:: Given text ::
Of course, the moisture content of your cat’s food, if it has had any, is going to play a major role in how long your cat can survive without water. If your cat has dry food, it may be less than 72 hours. If your cat has wet food, it can get some degree of its moisture from that, keeping them going for a little bit longer (especially if your cat manages to “ration” it out over time). There are other factors besides the food that can influence your cat though.
How the Size and Age of a Cat Impacts Dehydration
A major factor is going to be the size and age of the cat. Consider these factors:
- A kitten is tiny, so it doesn’t need a lot of water at once. However, a young kitten is going to need water frequently.
- A cat who is simply tiny, regardless of age, will need less water to sustain itself than a cat who is naturally large.
- Cats who are older may have health conditions that cause frequent thirst or problems regarding water, which can heavily influence how long the cat can last.
- The smaller the cat is, the less water it will need, meaning that it can last longer without water than larger and older cats can.
The amount of activity your cat gets will influence this as well. While cats may not sweat in the same way that people do, cats do sweat. As with people, when cats sweat, they lose some degree of moisture through the sweat’s contents.
Naturally, the cat will need to replace that content. If it is particularly hot where the cat is or if the cat has recently been active enough to work up a sweat, it is going to need more water than other cats.
This will lead to the cat not being able to survive as long without water, so you will need to keep the activity level and the temperature in mind when you are trying to decide how long your cat could potentially last without any fresh water.
What Happens to a Dehydrated Cat?
As with most other living beings, dehydration can quickly become deadly for your cat. It will begin with your cat becoming more vocal as it is asking for water.
Your cat knows that you are the one who provides resources, so it may begin meowing more in an effort to take your attention to the lack of water. If you aren’t there, the cat may just meow to nobody in particular, perhaps calling for assistance.
As the cat becomes more and more dehydrated, it is going to begin experiencing signs of severe dehydration.
Signs of Dehydration in Cats
The next stage of dehydration in cats will show itself through constipation and dry gums, although if you are not there and examining the cat, this may not be readily obvious.
Constipation in cats can be determined by the quality of the feces as well as whether or not it is evident that the cat was straining to pass the feces (meowing while doing so).
Dry gums can be checked by physically touching the gums. As the dehydration gets worse, your cat will begin vomiting.

:: To do ::
(1) In the text on cats and dehydration, how long might a cat that has eaten dry food survive without water?
(2) Check each statement against the text on cats and dehydration. Answer yes or no and quote the words that decide it. (a) A young kitten needs water often. (b) Cats do not sweat at all. (c) If the owner is away, constipation and dry gums may not be easy to notice.
(3) Retype the text on cats and dehydration from "Of course, the" up to and including "need water frequently.".

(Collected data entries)
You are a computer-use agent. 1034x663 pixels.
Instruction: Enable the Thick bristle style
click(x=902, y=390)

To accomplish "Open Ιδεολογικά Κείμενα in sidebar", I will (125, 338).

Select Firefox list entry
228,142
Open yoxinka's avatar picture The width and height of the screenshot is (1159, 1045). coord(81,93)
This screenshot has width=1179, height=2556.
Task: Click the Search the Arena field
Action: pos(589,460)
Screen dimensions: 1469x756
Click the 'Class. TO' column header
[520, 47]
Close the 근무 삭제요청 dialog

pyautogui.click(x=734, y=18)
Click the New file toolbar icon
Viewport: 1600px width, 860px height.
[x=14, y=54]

:: Problem solutions ::
(1) It may be less than 72 hours.

(2)
(a) Yes: "a young kitten is going to need water frequently."
(b) No: "While cats may not sweat in the same way that people do, cats do sweat."
(c) Yes: "if you are not there and examining the cat, this may not be readily obvious."

(3)
Of course, the moisture content of your cat’s food, if it has had any, is going to play a major role in how long your cat can survive without water. If your cat has dry food, it may be less than 72 hours. If your cat has wet food, it can get some degree of its moisture from that, keeping them going for a little bit longer (especially if your cat manages to “ration” it out over time). There are other factors besides the food that can influence your cat though.
How the Size and Age of a Cat Impacts Dehydration
A major factor is going to be the size and age of the cat. Consider these factors:
- A kitten is tiny, so it doesn’t need a lot of water at once. However, a young kitten is going to need water frequently.